The Alaouite kingdom specified that it will only accept ships arriving from the French port of Sète and the Italian port of Genoa, to the exclusion of any other port. Moreover, the only flights operating with Morocco will be those of national companies. The opening of borders will only be for its nationals or for foreigners residing in Morocco; therefore, for the time being, the country will remain closed to tourism. The national airlines will schedule as many flights as necessary for the success of this operation and passengers will have to present, before boarding, a PCR test of less than 48 hours, as well as a serological test, to prove they are free of coronavirus.
Moroccans residing abroad, as well as foreigners living in Morocco, may leave the territory subsequently, at the end of their stay, by the same air and sea means.
With Morocco's refusal to open up to Ceuta and Melilla and to the Spanish ports, any possibility of Operation Strait Crossing being carried out is also cancelled out. The Moroccan Minister of Foreign Affairs, Nasser Bourita, already announced in June the suspension of Operation Crossing the Straits because of the coronavirus pandemic. This circumstance is far from minor since up to three million Moroccans cross Europe in their vehicles to reach the south of Spain on their way to North Africa to spend the summer holidays with their families. "The operation as it is known will not take place this year," Bourita told Parliament. The minister argued at the time that Moroccan emigrants could return to their country of origin when the borders were open with a special mechanism; this has already been announced for this July 14.

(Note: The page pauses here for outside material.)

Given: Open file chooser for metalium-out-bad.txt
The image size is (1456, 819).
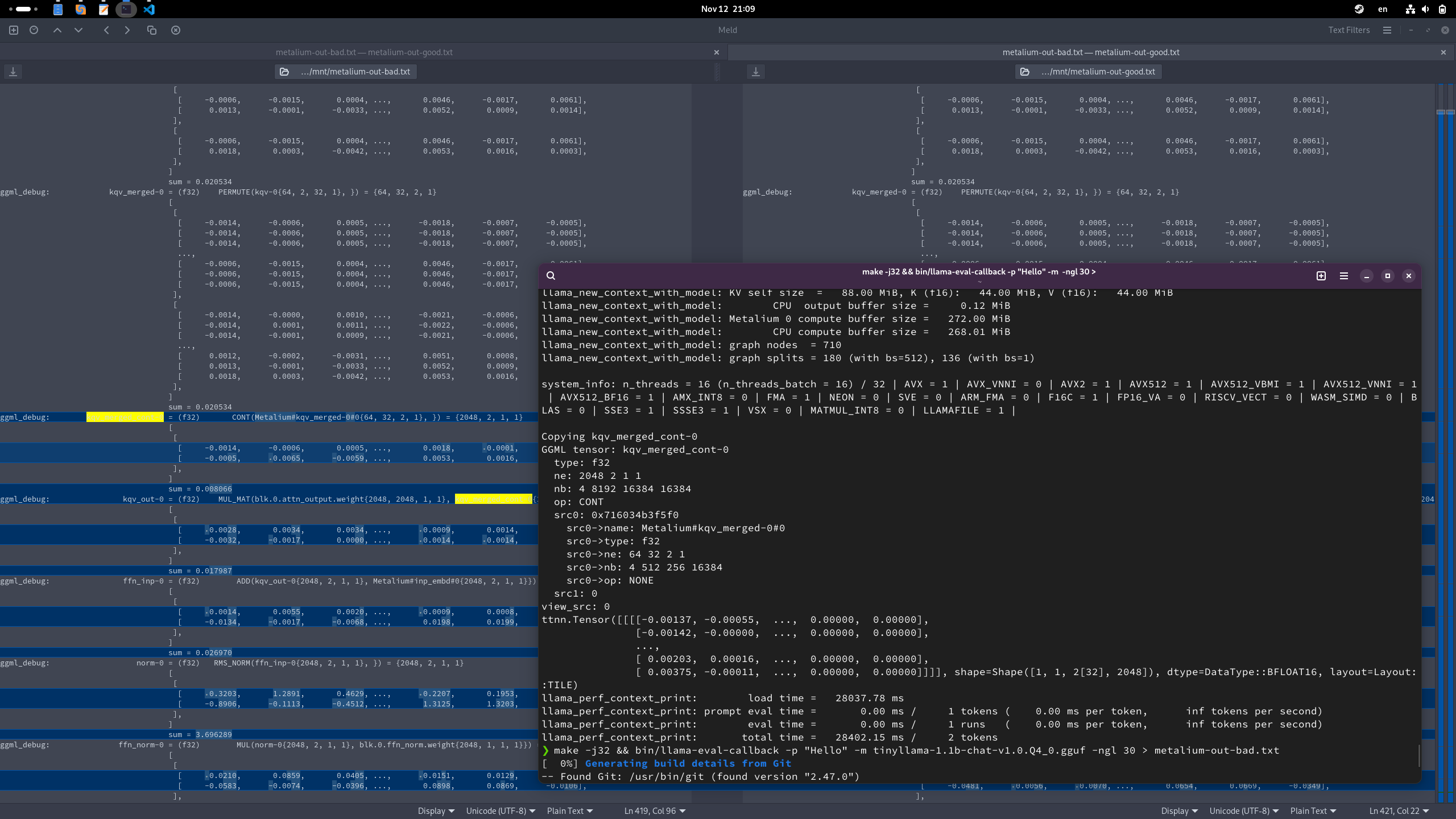Looking at the screenshot, I should point(346,72).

The minister pointed out that Operation Crossing the Strait, which every year enables thousands of Moroccan citizens to spend their summer holidays in their home country, requires preparatory work since April and coordination between several countries and institutions, conditions that have not been met this year due to the health crisis of COVID-19.

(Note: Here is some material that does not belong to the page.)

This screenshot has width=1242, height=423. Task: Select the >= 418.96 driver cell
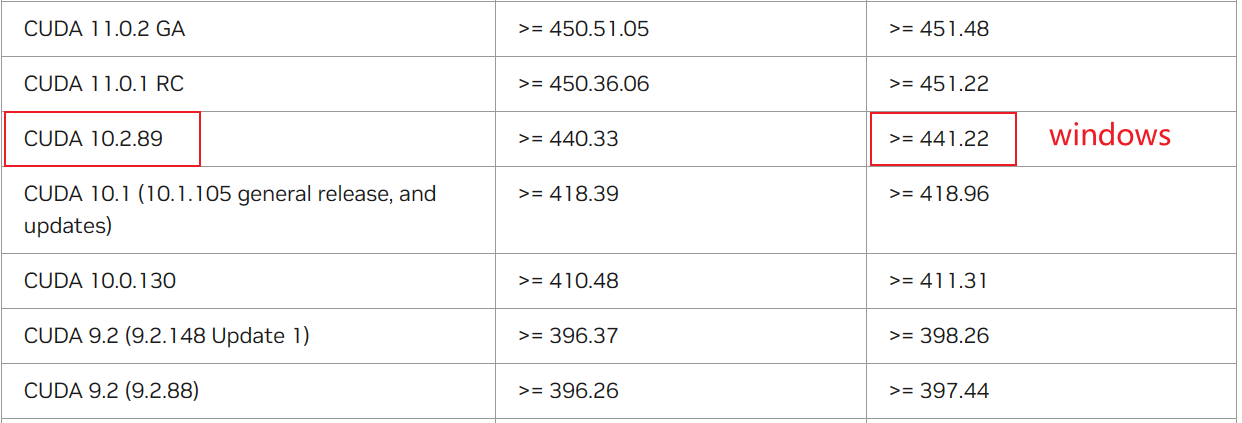pyautogui.click(x=938, y=194)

An Operation Crossing the Strait had generated controversy with negative reactions from Andalusia, Ceuta and Melilla because of the great health risk of contagion that could be caused by such a flood of citizens concentrated in the same area.
It seems that the intermediation of the Spanish government through its Ministry of Foreign Affairs had no effect and Morocco had left access to its territory rather restricted. All this is very much in line with the rigid measures adopted by the Alaouite kingdom when the coronavirus crisis broke out, closing all the border crossings, ceasing all international flights and strict confinement measures. The Spanish Minister for Foreign Affairs, Arancha Gonzalez Laya, wanted to make it clear that the Spanish government is " tremendously respectful " of Morocco's decisions on its borders in the face of such determination.
The financial and commercial blow is also palpable for the Spanish autonomous cities of Ceuta and Melilla due to the interruption of the flow of entry through that area, and it also means a reduction in the functioning of Spanish ports, which also means a decrease in economic activity in those nodes.